- _Provided records_:
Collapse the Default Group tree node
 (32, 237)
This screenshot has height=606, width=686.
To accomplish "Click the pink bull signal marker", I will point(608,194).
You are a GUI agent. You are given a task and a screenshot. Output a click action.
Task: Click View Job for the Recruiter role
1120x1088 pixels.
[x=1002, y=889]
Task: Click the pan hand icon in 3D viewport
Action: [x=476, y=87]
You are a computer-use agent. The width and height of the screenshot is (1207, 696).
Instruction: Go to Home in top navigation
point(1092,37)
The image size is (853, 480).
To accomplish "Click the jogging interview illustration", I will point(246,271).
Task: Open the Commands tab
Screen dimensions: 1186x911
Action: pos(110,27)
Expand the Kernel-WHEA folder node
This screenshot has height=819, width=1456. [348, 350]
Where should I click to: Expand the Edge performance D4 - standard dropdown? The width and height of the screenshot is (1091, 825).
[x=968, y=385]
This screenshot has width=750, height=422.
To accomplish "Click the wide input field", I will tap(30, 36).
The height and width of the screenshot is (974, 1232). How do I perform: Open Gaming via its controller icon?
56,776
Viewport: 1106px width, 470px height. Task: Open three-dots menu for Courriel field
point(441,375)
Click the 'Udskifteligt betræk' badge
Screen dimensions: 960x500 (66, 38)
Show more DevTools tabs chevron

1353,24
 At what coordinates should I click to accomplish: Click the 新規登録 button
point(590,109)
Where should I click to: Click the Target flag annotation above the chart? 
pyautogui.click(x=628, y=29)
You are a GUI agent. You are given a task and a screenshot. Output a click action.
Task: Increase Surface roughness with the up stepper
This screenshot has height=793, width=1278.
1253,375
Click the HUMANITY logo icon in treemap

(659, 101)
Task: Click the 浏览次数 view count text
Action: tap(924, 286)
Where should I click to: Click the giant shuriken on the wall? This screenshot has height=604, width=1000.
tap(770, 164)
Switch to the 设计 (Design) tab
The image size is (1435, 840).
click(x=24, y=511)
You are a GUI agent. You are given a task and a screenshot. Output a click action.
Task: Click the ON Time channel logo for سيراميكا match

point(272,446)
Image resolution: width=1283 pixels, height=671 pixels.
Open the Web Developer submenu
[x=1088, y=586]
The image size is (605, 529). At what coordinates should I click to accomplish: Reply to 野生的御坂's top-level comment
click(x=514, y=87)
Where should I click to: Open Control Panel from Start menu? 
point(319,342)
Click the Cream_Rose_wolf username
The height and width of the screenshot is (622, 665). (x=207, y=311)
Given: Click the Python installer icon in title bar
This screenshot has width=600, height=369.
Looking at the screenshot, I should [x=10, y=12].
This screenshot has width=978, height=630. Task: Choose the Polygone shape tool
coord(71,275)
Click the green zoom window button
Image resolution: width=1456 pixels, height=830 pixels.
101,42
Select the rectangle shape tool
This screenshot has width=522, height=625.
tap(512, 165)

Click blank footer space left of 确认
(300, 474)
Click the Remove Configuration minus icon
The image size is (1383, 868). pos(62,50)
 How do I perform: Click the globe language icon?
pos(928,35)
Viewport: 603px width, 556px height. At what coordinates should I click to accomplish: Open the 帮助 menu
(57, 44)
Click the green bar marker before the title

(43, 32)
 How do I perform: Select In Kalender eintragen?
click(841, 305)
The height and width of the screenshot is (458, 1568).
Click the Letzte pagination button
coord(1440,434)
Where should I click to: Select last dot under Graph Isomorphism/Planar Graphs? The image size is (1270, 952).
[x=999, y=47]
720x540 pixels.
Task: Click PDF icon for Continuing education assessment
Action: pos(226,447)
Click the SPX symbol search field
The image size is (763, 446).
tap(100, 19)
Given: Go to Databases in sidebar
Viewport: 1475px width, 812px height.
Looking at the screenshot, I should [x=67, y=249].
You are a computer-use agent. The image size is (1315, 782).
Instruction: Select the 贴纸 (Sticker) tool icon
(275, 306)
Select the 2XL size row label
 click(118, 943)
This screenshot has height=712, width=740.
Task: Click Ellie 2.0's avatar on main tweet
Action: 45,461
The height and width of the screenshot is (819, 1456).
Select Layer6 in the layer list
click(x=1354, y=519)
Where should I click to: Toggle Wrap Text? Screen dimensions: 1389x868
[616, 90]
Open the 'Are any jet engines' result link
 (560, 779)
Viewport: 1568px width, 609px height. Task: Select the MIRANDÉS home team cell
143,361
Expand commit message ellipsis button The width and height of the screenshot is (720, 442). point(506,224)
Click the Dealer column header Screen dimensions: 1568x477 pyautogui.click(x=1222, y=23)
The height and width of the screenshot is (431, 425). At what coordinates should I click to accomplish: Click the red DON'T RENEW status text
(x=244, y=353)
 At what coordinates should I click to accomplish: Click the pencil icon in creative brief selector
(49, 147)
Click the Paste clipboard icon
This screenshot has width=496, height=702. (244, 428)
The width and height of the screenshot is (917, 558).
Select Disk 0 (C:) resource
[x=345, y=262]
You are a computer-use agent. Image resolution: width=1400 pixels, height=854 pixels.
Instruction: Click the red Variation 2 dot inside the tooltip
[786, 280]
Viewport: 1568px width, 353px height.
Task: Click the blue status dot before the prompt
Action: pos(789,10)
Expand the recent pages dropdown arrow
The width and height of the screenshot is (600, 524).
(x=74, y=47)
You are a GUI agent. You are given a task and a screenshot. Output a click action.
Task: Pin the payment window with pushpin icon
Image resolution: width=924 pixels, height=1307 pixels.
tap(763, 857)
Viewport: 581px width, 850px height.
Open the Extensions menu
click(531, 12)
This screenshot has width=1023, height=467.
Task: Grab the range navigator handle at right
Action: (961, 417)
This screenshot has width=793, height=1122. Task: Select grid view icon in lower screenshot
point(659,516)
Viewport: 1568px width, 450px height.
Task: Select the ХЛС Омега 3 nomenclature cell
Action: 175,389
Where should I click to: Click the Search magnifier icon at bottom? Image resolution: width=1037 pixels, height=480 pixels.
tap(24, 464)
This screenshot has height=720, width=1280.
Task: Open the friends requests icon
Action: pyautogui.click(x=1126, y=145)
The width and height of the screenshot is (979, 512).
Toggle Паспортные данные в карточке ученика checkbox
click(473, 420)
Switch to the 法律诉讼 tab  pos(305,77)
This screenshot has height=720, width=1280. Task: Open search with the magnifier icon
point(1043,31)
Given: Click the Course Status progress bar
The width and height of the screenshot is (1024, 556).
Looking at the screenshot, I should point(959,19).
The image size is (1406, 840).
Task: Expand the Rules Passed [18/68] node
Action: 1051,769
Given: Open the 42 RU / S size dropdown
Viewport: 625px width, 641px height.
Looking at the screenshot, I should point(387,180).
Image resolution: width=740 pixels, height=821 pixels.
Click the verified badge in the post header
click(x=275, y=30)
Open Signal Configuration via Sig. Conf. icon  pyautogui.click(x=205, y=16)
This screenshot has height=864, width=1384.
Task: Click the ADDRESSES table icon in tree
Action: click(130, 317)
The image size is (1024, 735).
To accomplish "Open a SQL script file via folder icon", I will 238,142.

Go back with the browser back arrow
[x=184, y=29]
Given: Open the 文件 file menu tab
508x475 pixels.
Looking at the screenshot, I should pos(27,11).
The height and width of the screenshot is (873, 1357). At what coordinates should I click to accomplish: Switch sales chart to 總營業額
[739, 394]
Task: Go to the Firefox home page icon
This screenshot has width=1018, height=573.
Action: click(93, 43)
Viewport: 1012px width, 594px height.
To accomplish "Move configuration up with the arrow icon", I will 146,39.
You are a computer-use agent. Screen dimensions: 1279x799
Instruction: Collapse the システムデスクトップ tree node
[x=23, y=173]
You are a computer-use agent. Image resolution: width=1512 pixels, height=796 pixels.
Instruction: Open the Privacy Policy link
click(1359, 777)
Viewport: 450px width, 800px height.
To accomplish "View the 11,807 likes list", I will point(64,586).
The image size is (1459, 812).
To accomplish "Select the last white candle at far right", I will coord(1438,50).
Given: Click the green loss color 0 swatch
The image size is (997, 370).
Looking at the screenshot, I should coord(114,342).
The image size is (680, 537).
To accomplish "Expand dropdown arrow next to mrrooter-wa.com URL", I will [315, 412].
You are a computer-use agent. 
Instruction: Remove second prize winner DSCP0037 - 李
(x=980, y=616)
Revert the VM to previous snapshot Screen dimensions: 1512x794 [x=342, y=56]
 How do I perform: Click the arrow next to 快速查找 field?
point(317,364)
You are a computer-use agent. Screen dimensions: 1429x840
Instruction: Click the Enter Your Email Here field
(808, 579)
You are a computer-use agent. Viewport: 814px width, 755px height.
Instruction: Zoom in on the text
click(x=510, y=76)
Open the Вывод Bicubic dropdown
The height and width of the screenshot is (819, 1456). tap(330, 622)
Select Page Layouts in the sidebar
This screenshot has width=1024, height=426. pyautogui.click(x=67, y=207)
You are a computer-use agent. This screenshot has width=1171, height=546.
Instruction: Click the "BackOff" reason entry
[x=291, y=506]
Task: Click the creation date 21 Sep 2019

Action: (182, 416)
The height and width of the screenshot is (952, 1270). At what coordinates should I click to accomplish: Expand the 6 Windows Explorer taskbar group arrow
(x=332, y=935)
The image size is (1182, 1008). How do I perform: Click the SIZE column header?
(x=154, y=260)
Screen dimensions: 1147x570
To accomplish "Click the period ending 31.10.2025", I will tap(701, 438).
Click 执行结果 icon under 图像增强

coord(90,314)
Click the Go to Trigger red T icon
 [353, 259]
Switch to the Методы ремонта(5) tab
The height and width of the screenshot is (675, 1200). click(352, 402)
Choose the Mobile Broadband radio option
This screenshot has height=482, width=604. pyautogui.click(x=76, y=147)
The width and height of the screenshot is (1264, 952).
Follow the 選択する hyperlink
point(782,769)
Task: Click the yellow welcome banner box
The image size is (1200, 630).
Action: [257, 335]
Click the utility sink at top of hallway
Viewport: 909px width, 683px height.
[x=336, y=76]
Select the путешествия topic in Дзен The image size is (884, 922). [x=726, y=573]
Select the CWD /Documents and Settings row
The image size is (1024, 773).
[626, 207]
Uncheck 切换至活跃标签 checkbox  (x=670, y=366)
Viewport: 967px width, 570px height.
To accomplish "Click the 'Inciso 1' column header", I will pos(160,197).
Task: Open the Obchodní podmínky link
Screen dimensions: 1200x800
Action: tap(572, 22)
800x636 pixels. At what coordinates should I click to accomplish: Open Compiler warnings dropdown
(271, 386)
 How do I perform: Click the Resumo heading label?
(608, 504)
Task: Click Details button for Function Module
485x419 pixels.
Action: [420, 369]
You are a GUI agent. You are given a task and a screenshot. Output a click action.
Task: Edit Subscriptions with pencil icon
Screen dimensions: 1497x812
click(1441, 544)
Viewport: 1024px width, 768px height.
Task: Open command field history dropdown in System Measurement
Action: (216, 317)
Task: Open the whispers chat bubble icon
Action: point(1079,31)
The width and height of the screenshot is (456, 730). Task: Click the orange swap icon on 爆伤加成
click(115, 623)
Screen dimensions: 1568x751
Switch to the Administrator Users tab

- _Given task_: Transcribe the items from the line with "The height and width of the screenshot is (431, 425)." to the line with "This screenshot has width=496, height=702.", both included, reproducing each line without changes.

- _Response_:
The height and width of the screenshot is (431, 425). At what coordinates should I click to accomplish: Click the red DON'T RENEW status text
(x=244, y=353)
 At what coordinates should I click to accomplish: Click the pencil icon in creative brief selector
(49, 147)
Click the Paste clipboard icon
This screenshot has width=496, height=702. (244, 428)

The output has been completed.